Stage transforms ‘Giver’ for Duke and friends
Award-winning novel is story for all, she says
Patty Duke and her neighbor, Broadway producer Laura Little, had been looking for projects to work on together. But it didn’t prove to be an easy task for the two Coeur d’Alene women.
“We kept coming up with one-woman plays that just didn’t hit me right,” Duke said. “Then one day she said, ‘Are you aware of a book named ‘The Giver’? And I’m ashamed to say I wasn’t.”
So she downloaded a copy of Lois Lowry’s 1993 Newberry Award-winning novel about an 11-year-old boy, Jonas, who must choose to conform to his dystopian society’s expectations for him or flee.
Duke – whose legal name is Anna Pearce – stayed up all night reading. “I was hooked.”
And now Little and Duke are teaming up with director Patrick Treadway to present a reading of a stage adaptation of Lowry’s novel, with proceeds to benefit the Bing.
Treadway, a favorite on local stages (currently appearing in “Mary Poppins” at Coeur d’Alene Summer Theatre), was Duke’s first and only choice to direct “The Giver.”
“I adore Patrick as a person, but his skills are off the charts,” she said. “He was the only person I could think of.

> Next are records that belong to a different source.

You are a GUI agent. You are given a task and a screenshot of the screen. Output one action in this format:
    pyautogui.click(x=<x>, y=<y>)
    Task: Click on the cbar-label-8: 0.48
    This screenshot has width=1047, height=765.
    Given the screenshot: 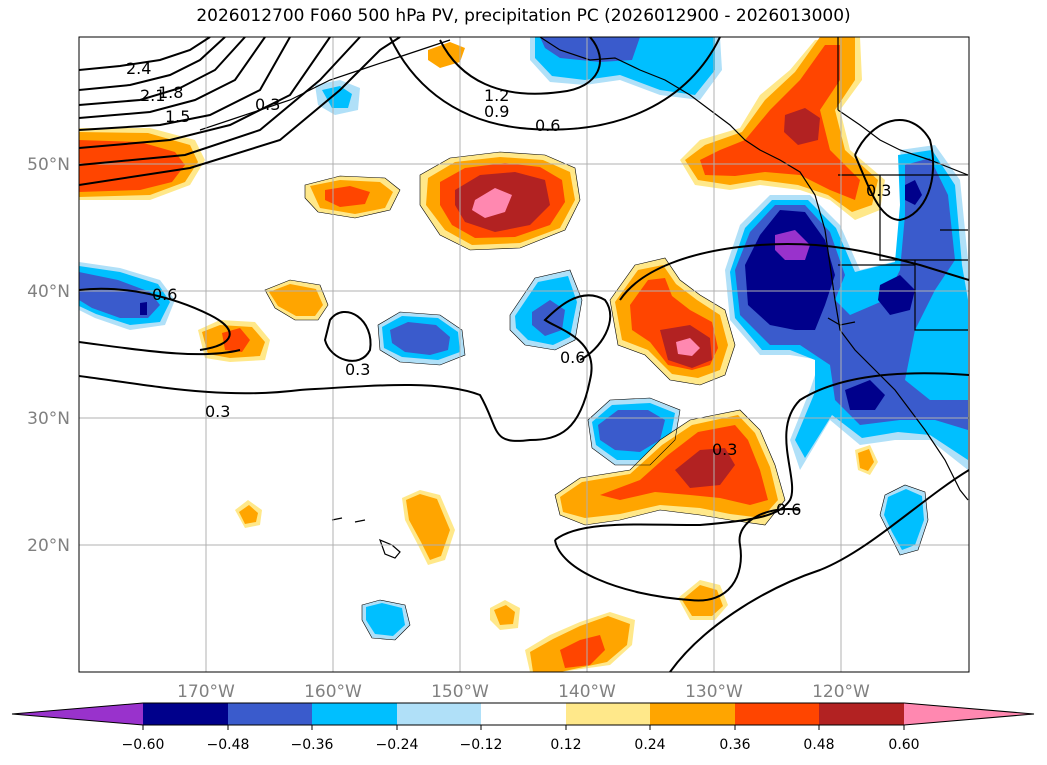 What is the action you would take?
    pyautogui.click(x=818, y=745)
    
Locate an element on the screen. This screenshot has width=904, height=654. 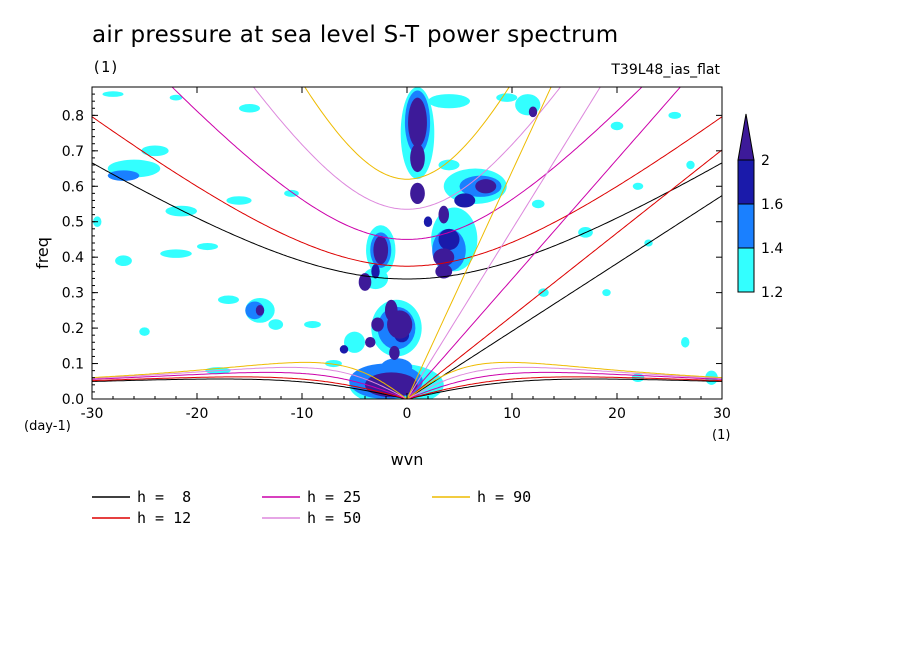
colorbar-arrow is located at coordinates (746, 137).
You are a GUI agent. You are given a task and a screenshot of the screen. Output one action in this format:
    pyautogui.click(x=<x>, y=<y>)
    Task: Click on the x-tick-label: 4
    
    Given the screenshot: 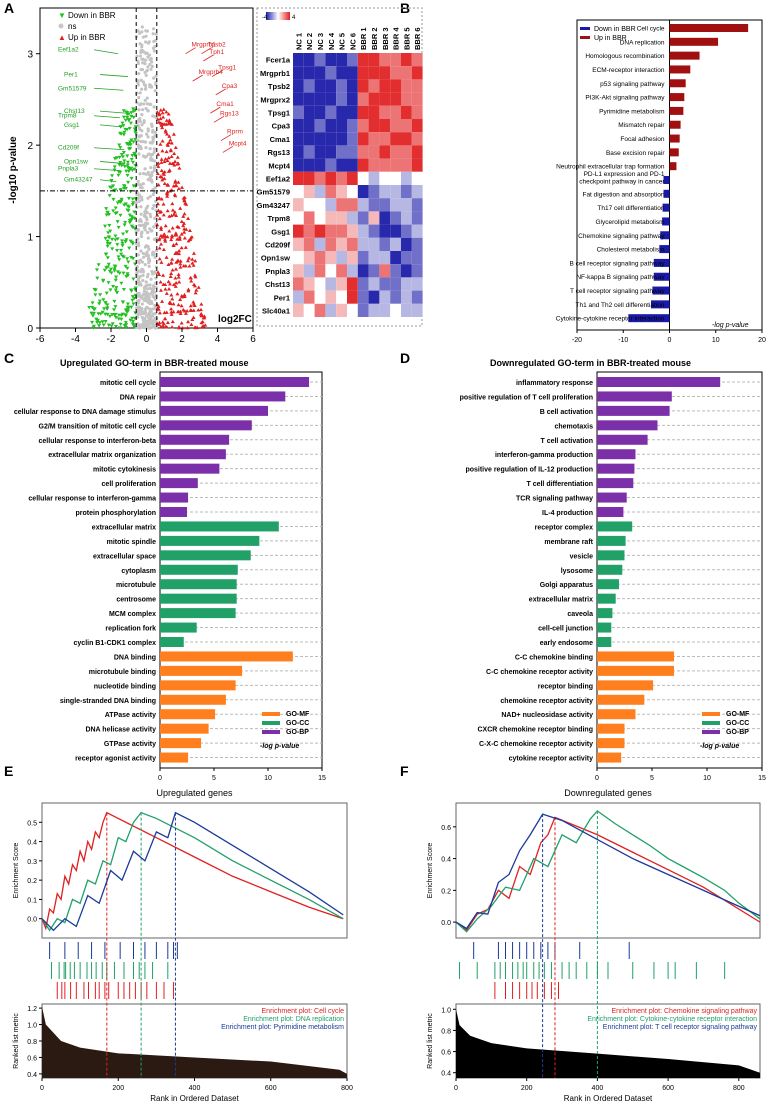 What is the action you would take?
    pyautogui.click(x=218, y=340)
    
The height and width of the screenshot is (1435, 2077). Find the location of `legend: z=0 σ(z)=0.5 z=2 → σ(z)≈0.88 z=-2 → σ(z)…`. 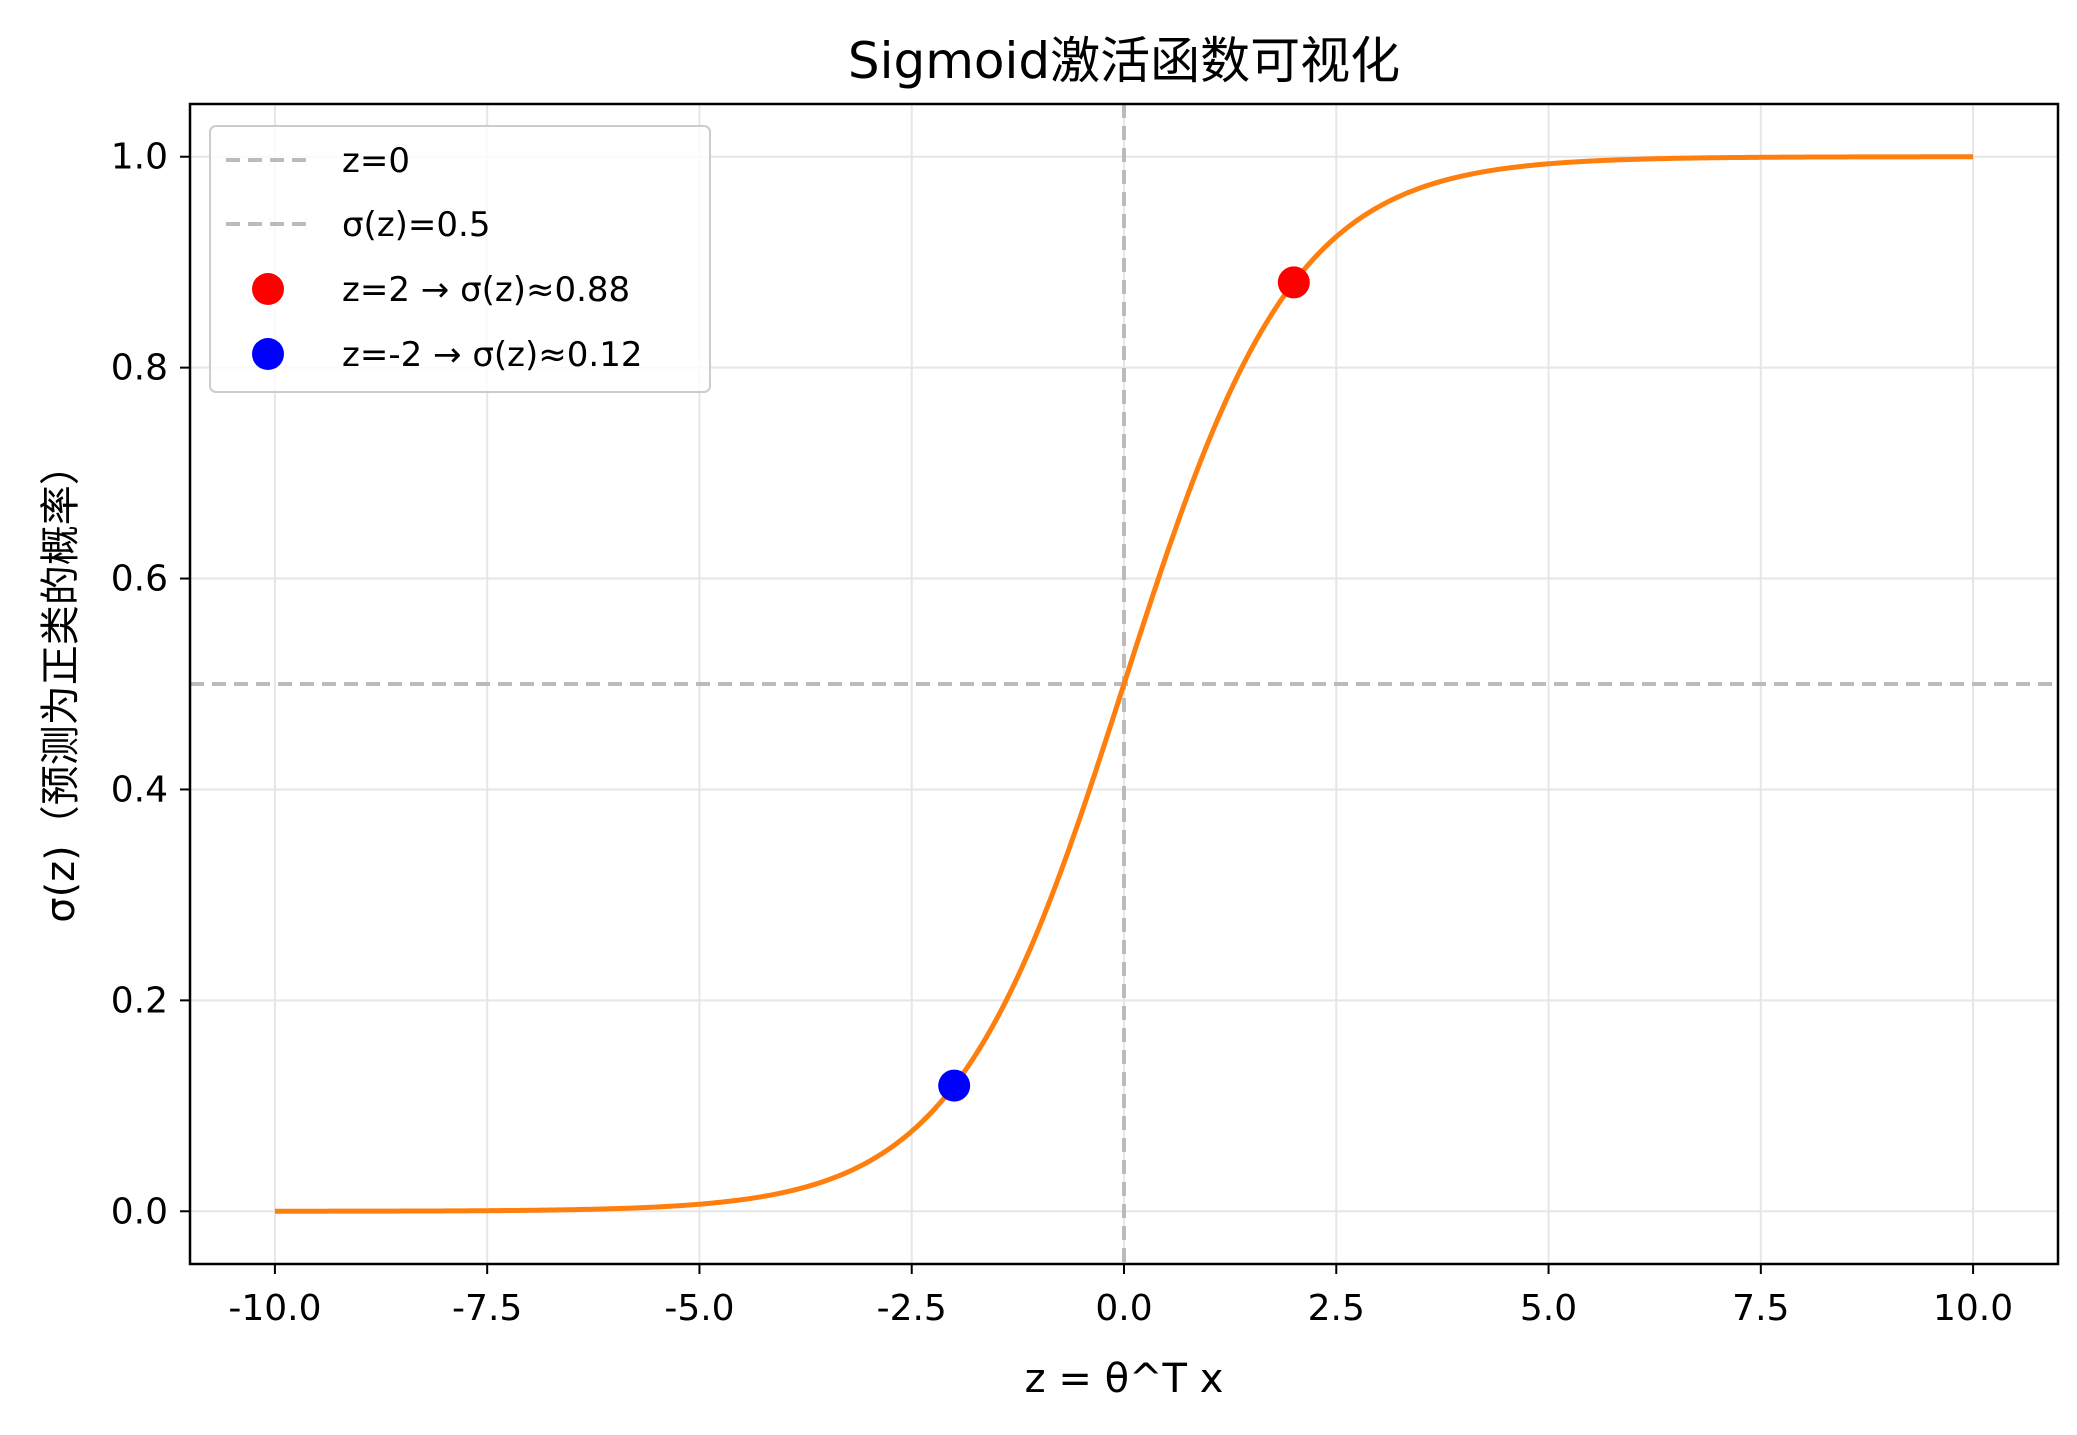

legend: z=0 σ(z)=0.5 z=2 → σ(z)≈0.88 z=-2 → σ(z)… is located at coordinates (460, 259).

Because we’re doing this as a reading, he’s so creative I knew he could help him to bring it to life.”
Treadway also serves as the narrator while the young protagonist, Jonas, is played by Tate Erwin. Duke walked away from their early rehearsals together impressed.
“I was just blown over by how receptive he was to suggestion and direction, and he’s just basically got ‘it.’ ”
While the book is required reading in many middle schools, its messages go beyond the teenage years, Duke said.
“It really encompasses all our ages and wishes and disappointments,” she said. “I learn more every time I read it, even more when I hear the children reading it. Staged readings, audiences may think ‘Oh, I don’t want to see people sitting on a stool reading from a book.’ But the material transports you. I really does. I don’t think anyone will think they just sat there and listened to someone droning on for two hours.”
Duke did a staged reading with Coeur d’Alene Summer Theatre last year, “Over the River and Through the Woods” with Ellen Travolta, Jack Bannon and Dennis Franz, an experience she said was among the best in her career. She admits she likes the staged reading format.
“I love the format. Are you kidding? You don’t have to learn the words. What could be better than that?” she said with a laugh. “I was doing a play in Hawaii, and I learned them and I said them all in a row, but when I came home and got back to work on ‘The Giver’ and there was this sense of ‘Oh, I just have to play it. I don’t have to search for the exact word.”
The play she did in Hawaii, “Heaven Forbid,” was adapted from a BBC series called “Waiting for God.” It was an irreverent look at aging. Duke said she had a blast.
“It was wonderful. I got to be crabby. I got to say things Patty Duke should NEVER say.”